» Extract provided:
☆ ☆ ☆ ☆

Shutdown Commentaries: Compromise May Take Nick Out Of Health Law; ‘The Party Of Gimme’
The New York Times: The Senate Tries To End The Crisis
But the tentative agreement includes two problematic provisions related to health care reform. One would require the Department of Health and Human Services to verify that people receiving subsidies for insurance have incomes low enough to qualify. The other would delay for a year an insurance-company tax imposed by the health care law, which gives the tax proceeds to insurance companies covering high-risk patients through state exchanges, reducing their financial burden (10/14).
The New York Times' Taking Note: The Party Of Gimme
Republicans insisted on winning something in exchange for performing those two necessary acts [of reopening the government and staving off a default]. Democrats refused to let that happen, informing Republicans that if they wanted to negotiate, it would require both sides to give up something substantial. Preventing default doesn't count. It's amazing that after weeks of listening to President Obama make clear this principle, Republicans still don't get how important it is. In the days before the shutdown, Democrats rejected every demand the House made to damage health care reform in exchange for keeping open the government. Eventually, the House dropped its health-law demands, but remained locked into the notion that they had to get something out of this crisis, to "put points on the board," in Speaker John Boehner's extremely unfortunate phrase (David Firestone, 10/14).
Los Angeles Times: A Health Care History Lesson For The GOP
Two different narratives have been at play in Washington lately to explain what caused the government shutdown. In the first, House Republicans are to blame for trying to hold Democrats and the president hostage over a law that was duly passed by Congress. In the other, Democrats are to blame for their rigid refusal to compromise on Obamacare. But there's a part of the story that seemingly has been lost in history: Democrats have already compromised on health care reform by adopting Obama/RomneyCare in the first place (Jane Mansbridge, 10/15).
The Wall Street Journal: Strange Political Devices
Democrats are smelling blood amid the latest polls, and one of their political goals is getting the GOP to ease the sequester caps. ... [S]ome conservatives have become so politically disoriented by this debate that they are now opposing tax cuts too. The issue is the tax on medical devices that is one of the smaller funding sources for Obamacare. There's bipartisan sentiment for repealing it, but some conservatives are now saying no. Repeal would amount to "corporate cronyism," said Michael Needham of the Heritage Action political committee. ... A think tank that really believes that repealing a punitive tax on business is "corporate cronyism" isn't conservative and it certainly isn't thinking (10/13).

☆ ☆ ☆ ☆

» Tasks to perform:
1. Return the part of the shutdown commentaries starting at "The Wall Street" and ending at "isn't thinking (10/13).", word for word.
2. Supply the next part of the shutdown commentaries on the health law, carrying on after their final sentence.
The listing has no connection to the shutdown commentaries.

» Dataset excerpts:

☆ ☆ ☆ ☆

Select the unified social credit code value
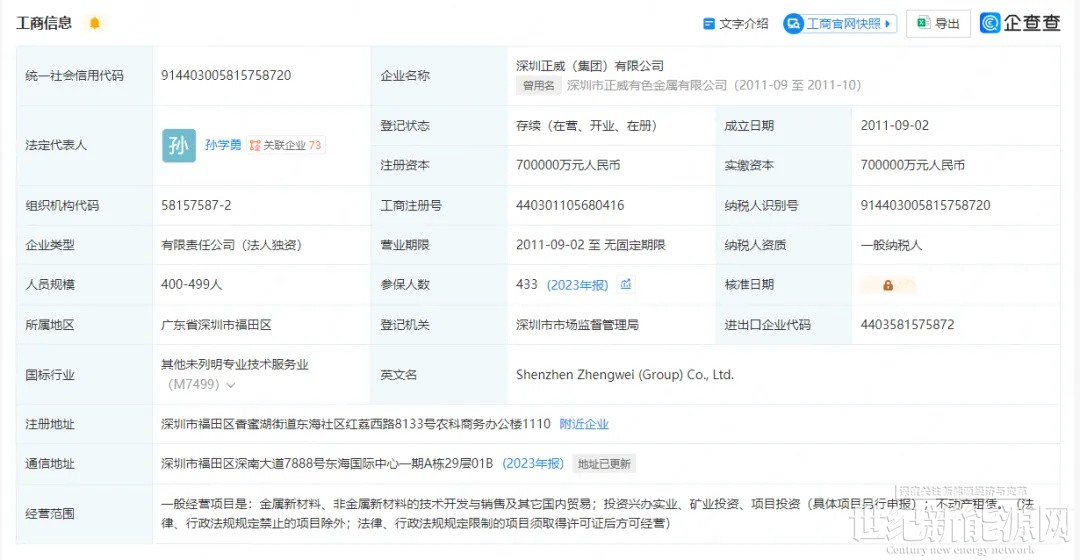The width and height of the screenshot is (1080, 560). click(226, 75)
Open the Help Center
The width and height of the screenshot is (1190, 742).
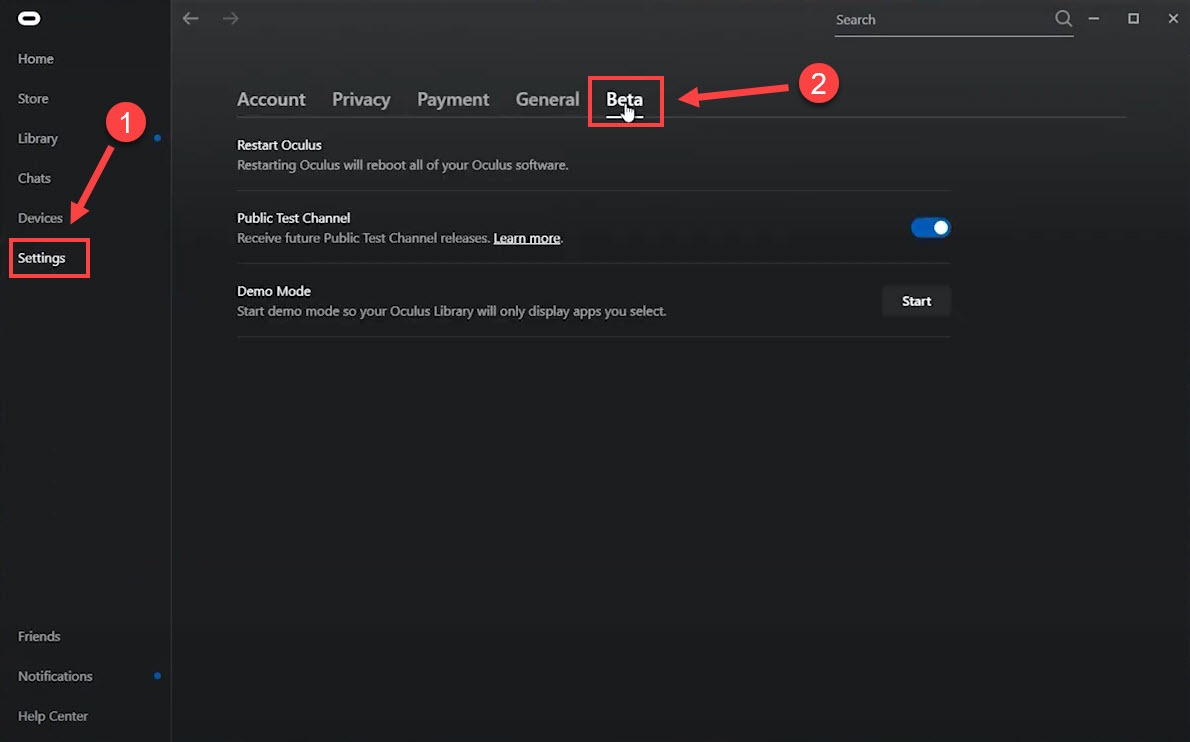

☆ ☆ ☆ ☆

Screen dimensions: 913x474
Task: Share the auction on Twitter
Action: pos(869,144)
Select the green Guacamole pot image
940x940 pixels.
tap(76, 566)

☆ ☆ ☆ ☆

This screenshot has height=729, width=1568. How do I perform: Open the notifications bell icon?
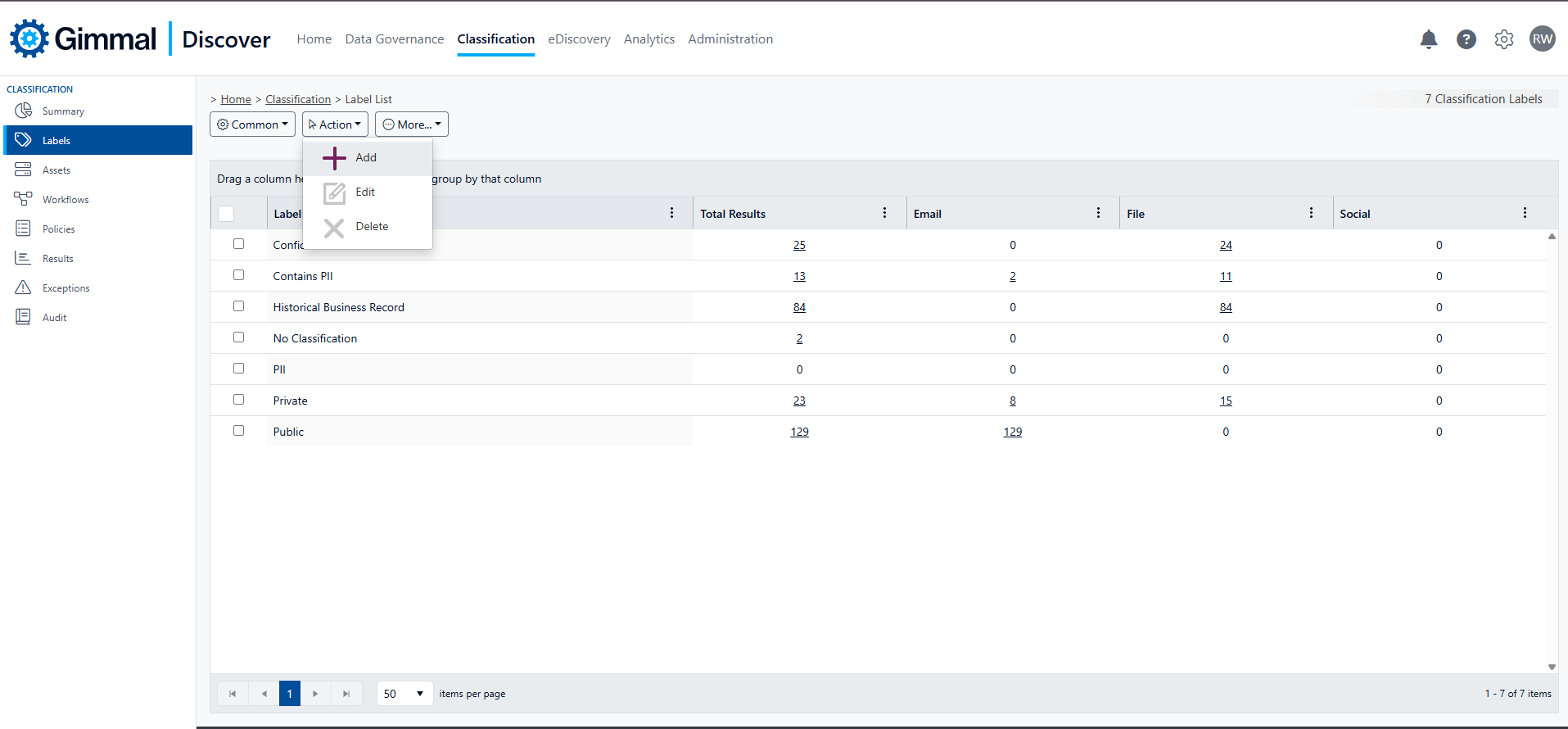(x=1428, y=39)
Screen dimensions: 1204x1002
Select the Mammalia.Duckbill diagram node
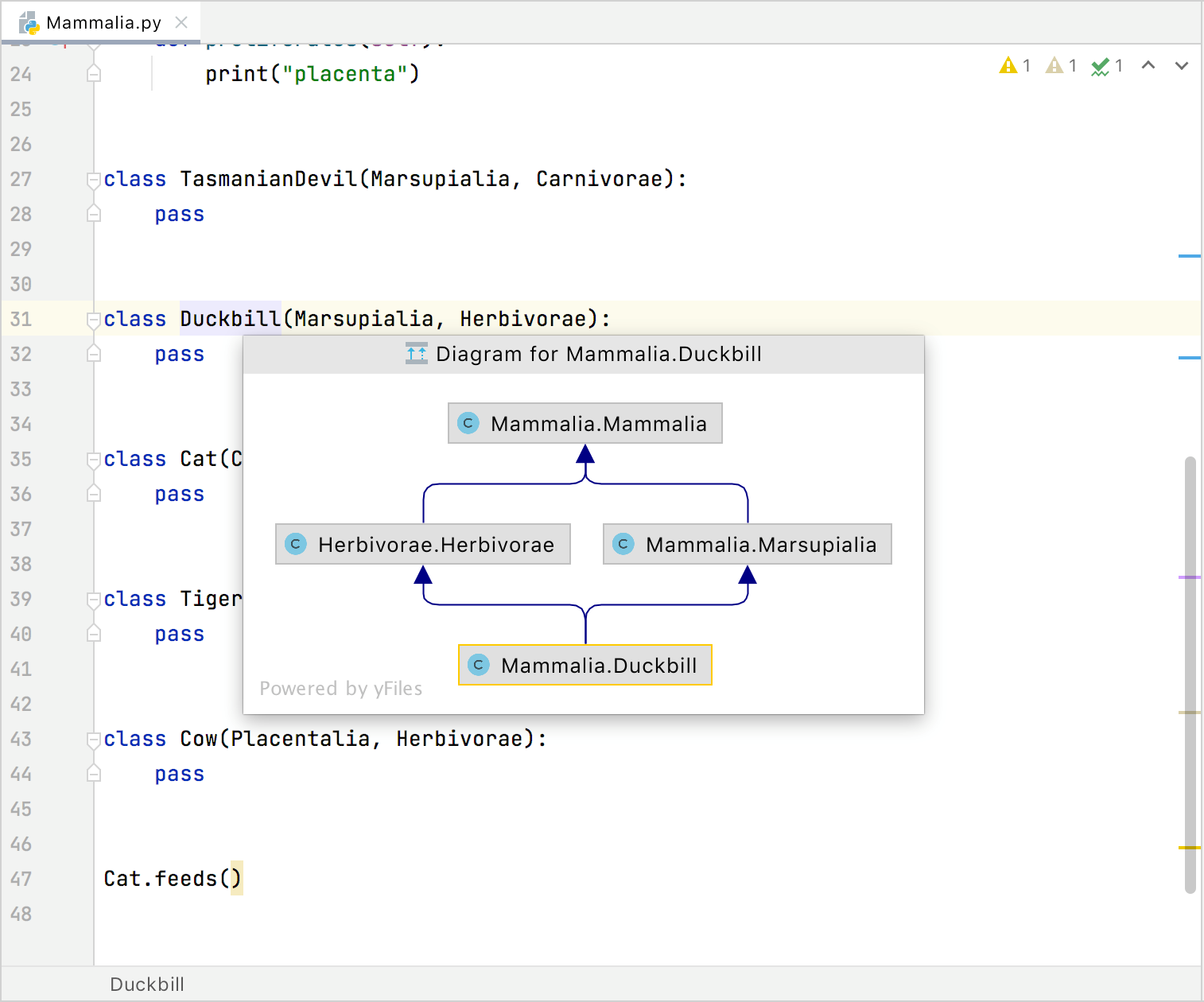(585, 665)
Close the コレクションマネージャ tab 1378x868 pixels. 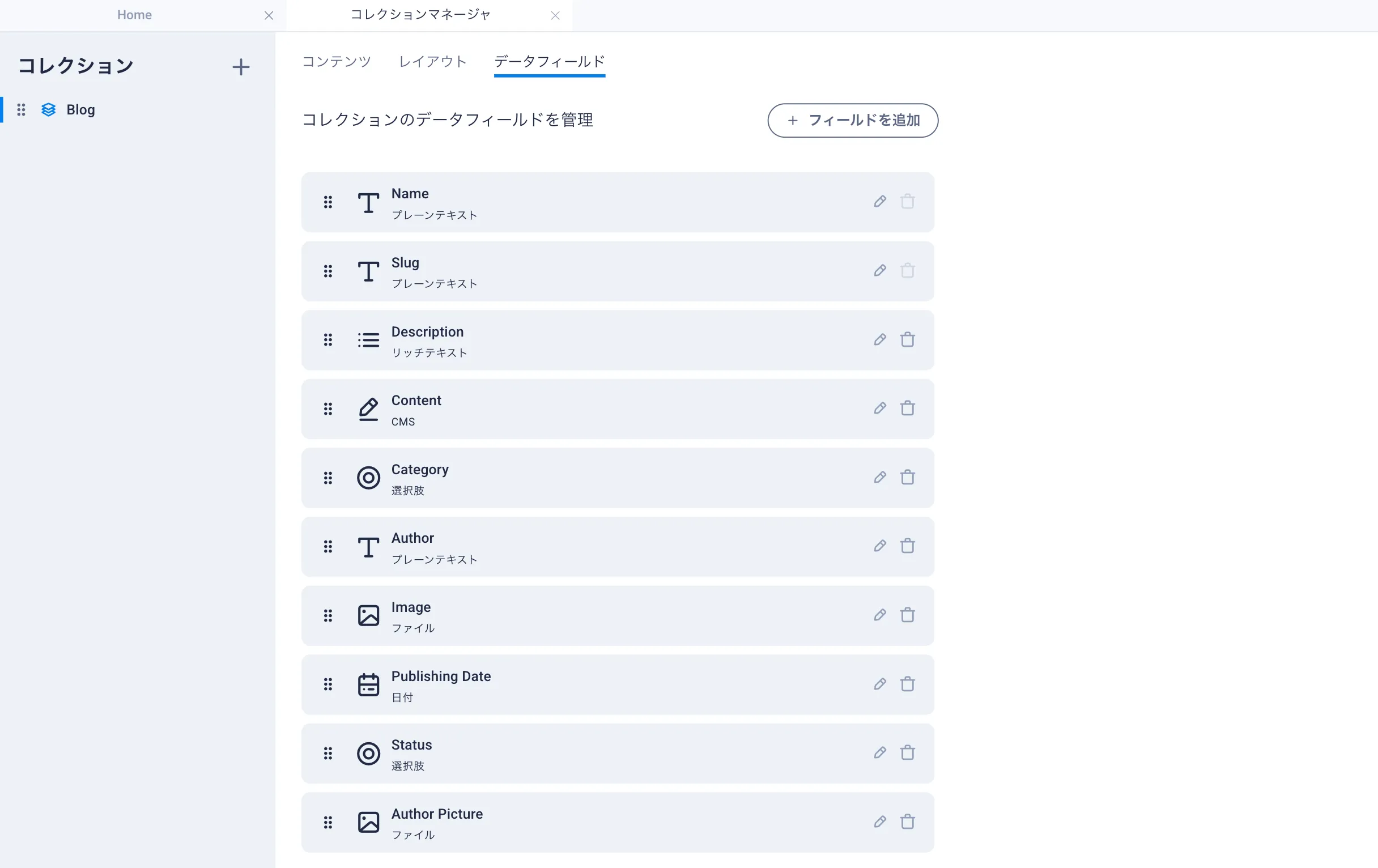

☆ ☆ ☆ ☆

» Replies:
1.
The Wall Street Journal: Strange Political Devices
Democrats are smelling blood amid the latest polls, and one of their political goals is getting the GOP to ease the sequester caps. ... [S]ome conservatives have become so politically disoriented by this debate that they are now opposing tax cuts too. The issue is the tax on medical devices that is one of the smaller funding sources for Obamacare. There's bipartisan sentiment for repealing it, but some conservatives are now saying no. Repeal would amount to "corporate cronyism," said Michael Needham of the Heritage Action political committee. ... A think tank that really believes that repealing a punitive tax on business is "corporate cronyism" isn't conservative and it certainly isn't thinking (10/13).

2.
The Washington Post: Obama Can't Waste This Moment
Democrats have been much tougher in this round of negotiations than they were in the past not only because the GOP vastly overreached in trying to gut Obamacare, but also because they know how important it is to insist that budget cutting and deficit reduction not be the sole priority of the political class. Rep. Paul Ryan (who was, by the way, the other member of the Republican ticket that lost last year, partly because of his budget ideas) hoped to steer the talks in this direction. But Democrats have made it clear that it's not 2011 anymore (E.J. Dionne Jr., 10/13).
Politico: A Subtle Solution To Debt Dilemma
There is a logical compromise staring both parties in the face. ... In exchange for raising the debt ceiling and opening the federal government, Obama should offer to cap the annual growth in federal health care spending at inflation, plus 1 percent or 2 percent. ... The key is that such a deal would give both sides what they want. Obama keeps his health care law, and Republicans get to say they prevented it from bankrupting the country. And after all, if Obamacare's boosters are correct that the law will significantly restrain future health spending, it’s a compromise that will cost the president nothing. If, on the other hand, the ACA cost projections prove overly optimistic, then legislators will have to tweak the law -- and Medicare and Medicaid -- to impose additional spending discipline (Charles J. Wheelan and Russell J. Muirhead, 10/14).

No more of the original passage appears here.